Um cão de raça mista. O dono recusa-se a pagar a multa estipulada pelo governo e Hagen, seu nome, é separado da garota Lily, a quem tenta localizar nas ruas de Budapeste. Hagen atrai uma multidão de seguidores mestiços e logo há uma revolta de cães que paralisa (e toma conta) da cidade. Mundruczó utiliza seu cão para retomar a grande revelação do asno Balthazar de A Grande Testemunha, de Robert Bresson, mas ao estilo ascético do autor francês, prefere – e imprime – a violência de Sam Fuller em O Cão Branco, sobre aquele outro cachorro treinado para atacar negros. O cão branco de Mundruczó, porém, busca a transcendência.
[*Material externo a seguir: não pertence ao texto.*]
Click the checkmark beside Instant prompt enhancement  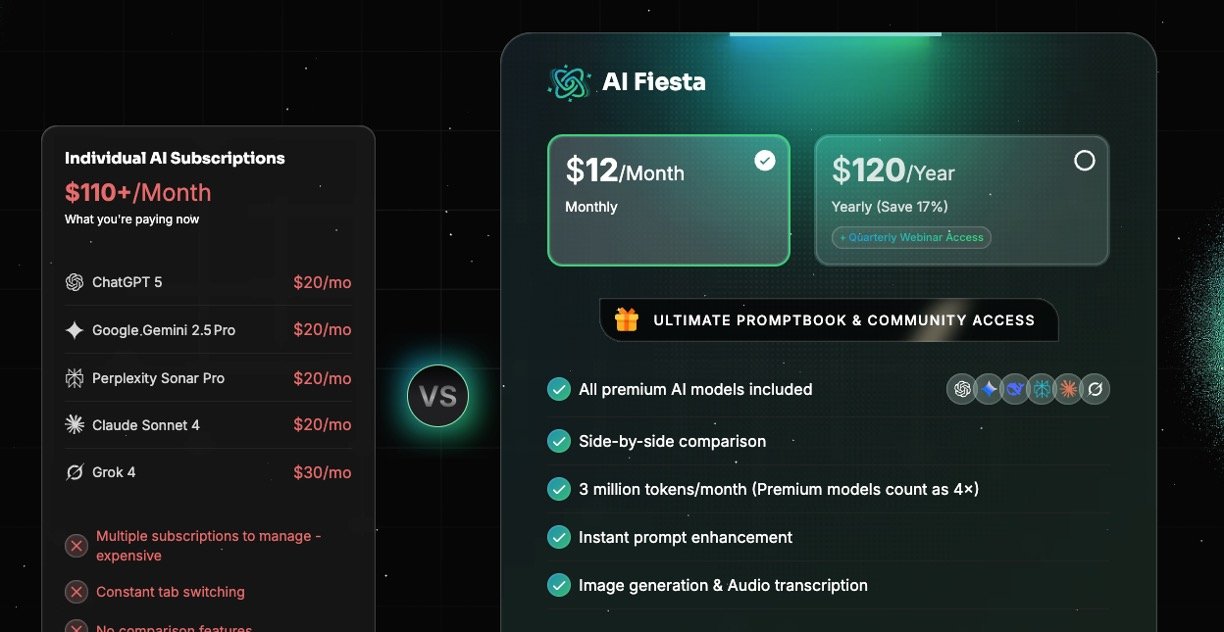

É, de certa forma, o tema de Lua de Júpiter. Aryan voa sobre um mundo que parece resumir o estado de crise de 2017/2018 – religião, racismo, milagre, homossexualidade, a crise dos refugiados, o terrorismo islâmico. O filme engloba tudo. Demais, até. O trabalho de câmera do operador Marcell Rev é prodigioso e o ator Jéger mostra que Aryan talvez pertença a uma longa linhagem de santos inocentes que assombra a cultura ocidental.
As informações são do jornal O Estado de S. Paulo.